Page 15 of 24
Re: The popularization of BPM
Posted: Thu Nov 27, 2014 5:42 pm
by Mike G
v-zero wrote:Mike G wrote:If you want to retrodict 2010 by use of BPM, could you just ignore that year's data from the RAPM that was used to build BPM? Would that suddenly make the test more valid? Or would BPM have the same coefficients with or without a given season?
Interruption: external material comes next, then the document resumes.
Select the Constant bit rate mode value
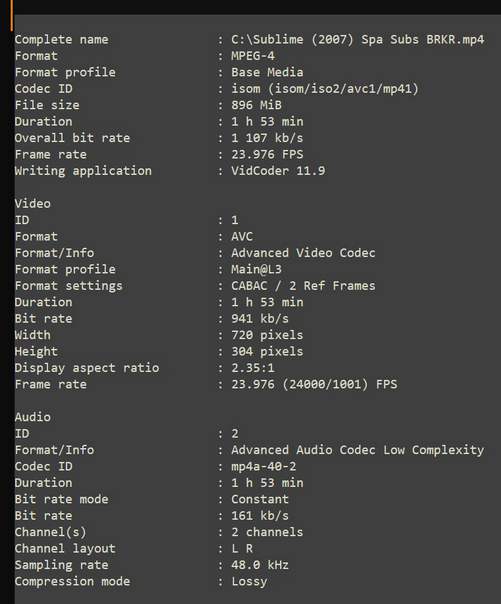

Doing this still leaves the major issue of model/variable selection. BPM is a result of some model/variable selection process, and as such its formulation is a direct result of all the data which was used to create it, and that will include 2010 whether you remove 2010 from the data on which you fit the parameters or not.
Let's try this again.
Suppose you want to test BPM by retrodicting the 2010 season. Then you might create a
2010-free database version of RAPM; and from that a 2010-free version of BPM; apply these BPM numbers to player possessions of 2010, and see if they sum to team point differential.
If a 12-year interval -- 2002 to 2013 -- can be out-of-sample, then surely a one-year interval can be.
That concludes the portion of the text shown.